begin Dataset rows

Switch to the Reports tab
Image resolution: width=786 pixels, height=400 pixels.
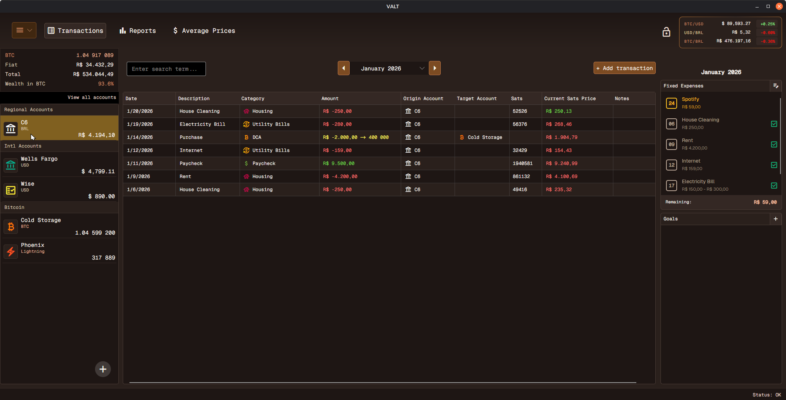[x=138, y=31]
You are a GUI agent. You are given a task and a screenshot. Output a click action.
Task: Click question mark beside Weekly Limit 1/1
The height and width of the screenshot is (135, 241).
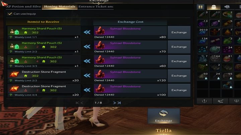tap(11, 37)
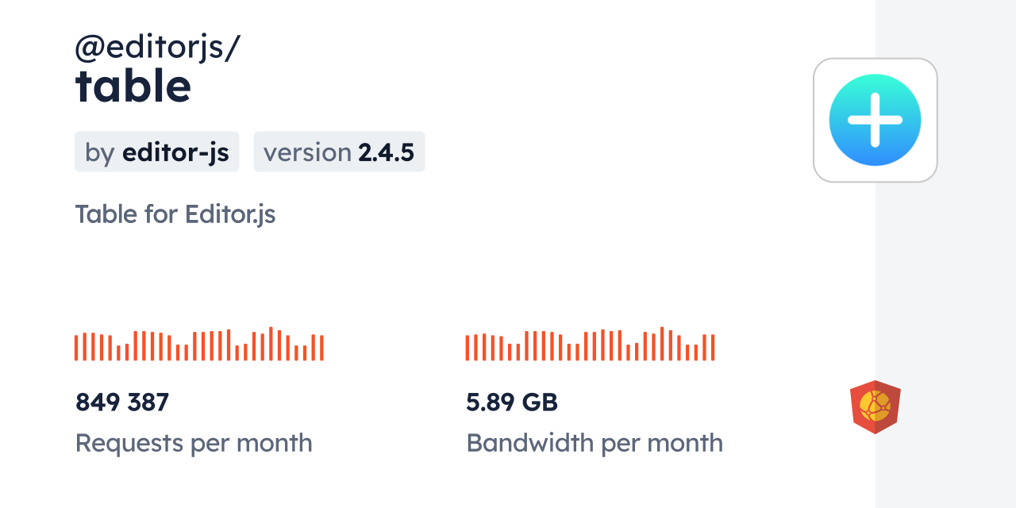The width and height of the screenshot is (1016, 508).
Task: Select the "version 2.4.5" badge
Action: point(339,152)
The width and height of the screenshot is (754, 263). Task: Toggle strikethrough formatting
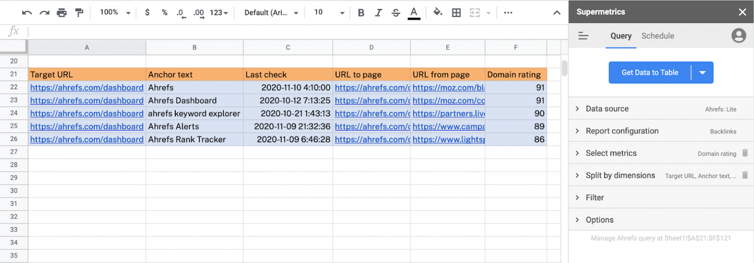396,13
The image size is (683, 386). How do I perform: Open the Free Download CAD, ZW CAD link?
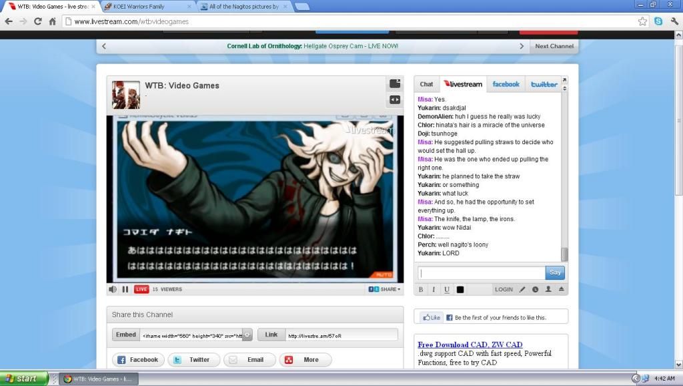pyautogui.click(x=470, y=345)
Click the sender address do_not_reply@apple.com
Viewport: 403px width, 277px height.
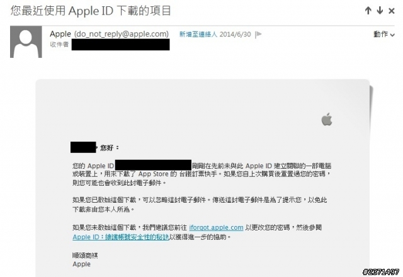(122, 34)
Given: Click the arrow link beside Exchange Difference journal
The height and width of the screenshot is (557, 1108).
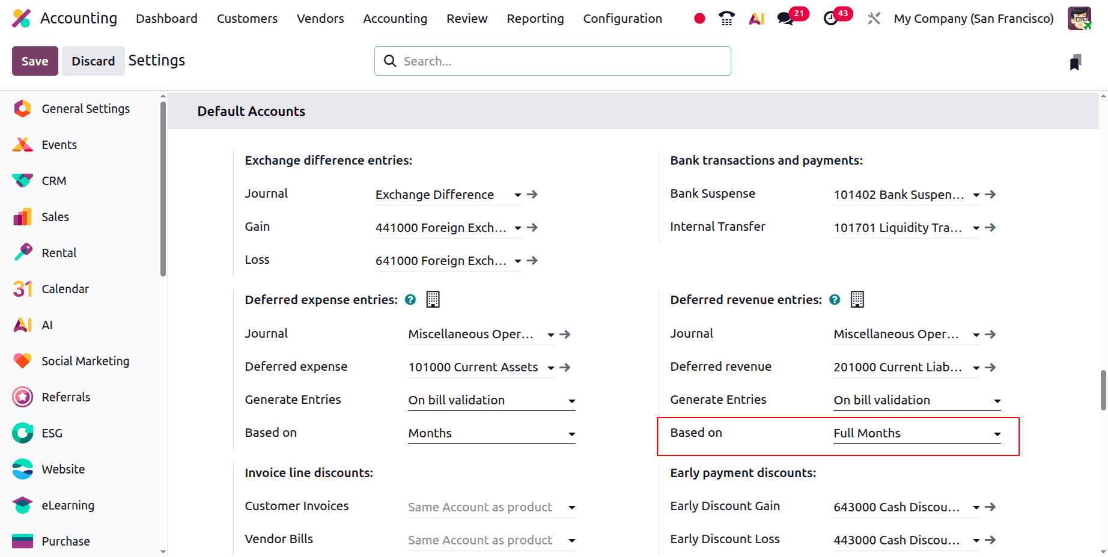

end Dataset rows
begin Dataset rows

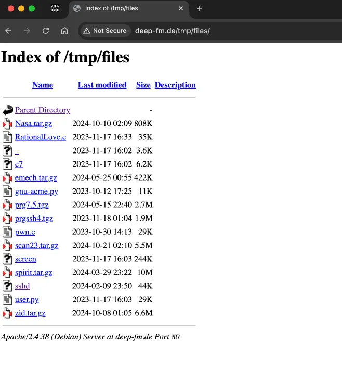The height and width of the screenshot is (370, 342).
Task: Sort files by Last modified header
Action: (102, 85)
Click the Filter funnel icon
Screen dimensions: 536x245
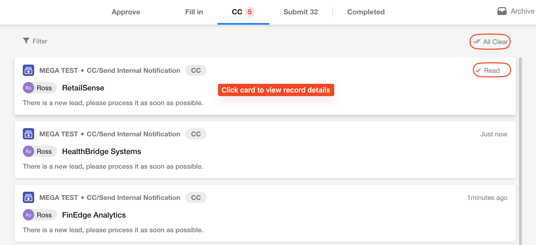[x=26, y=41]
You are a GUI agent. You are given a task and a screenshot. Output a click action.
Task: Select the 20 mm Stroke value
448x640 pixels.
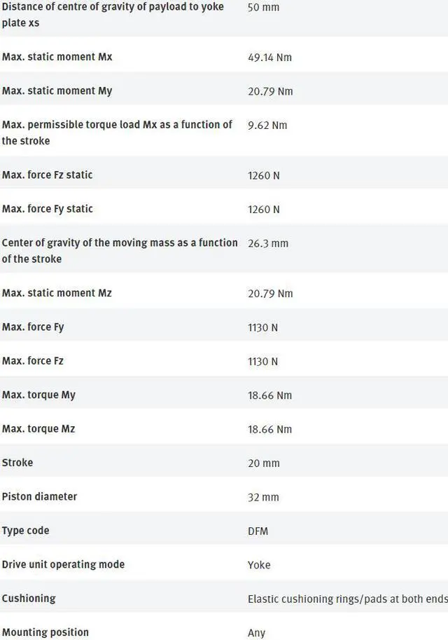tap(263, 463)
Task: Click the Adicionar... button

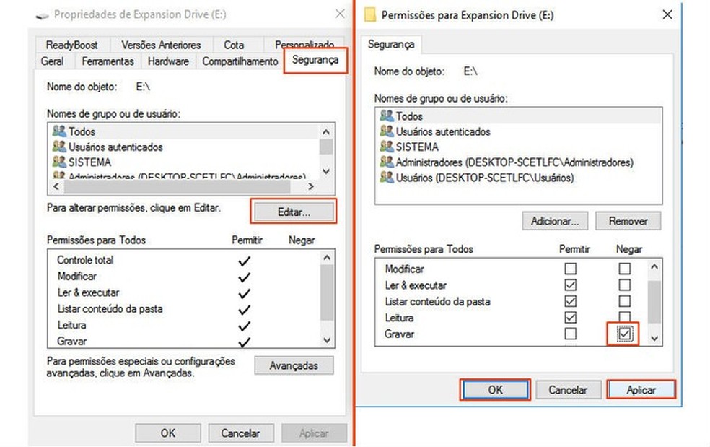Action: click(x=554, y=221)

end Dataset rows

■ **Exercise brief**
Please copy the material above from the line with "The image size" to the line with "The height and width of the screenshot is (557, 1108).", leaving out the pictures.

■ **Response**
The image size is (683, 386). How do I perform: Open the Free Download CAD, ZW CAD link?
pyautogui.click(x=470, y=345)
Click the sender address do_not_reply@apple.com
Viewport: 403px width, 277px height.
(122, 34)
Given: Click the arrow link beside Exchange Difference journal
The height and width of the screenshot is (557, 1108).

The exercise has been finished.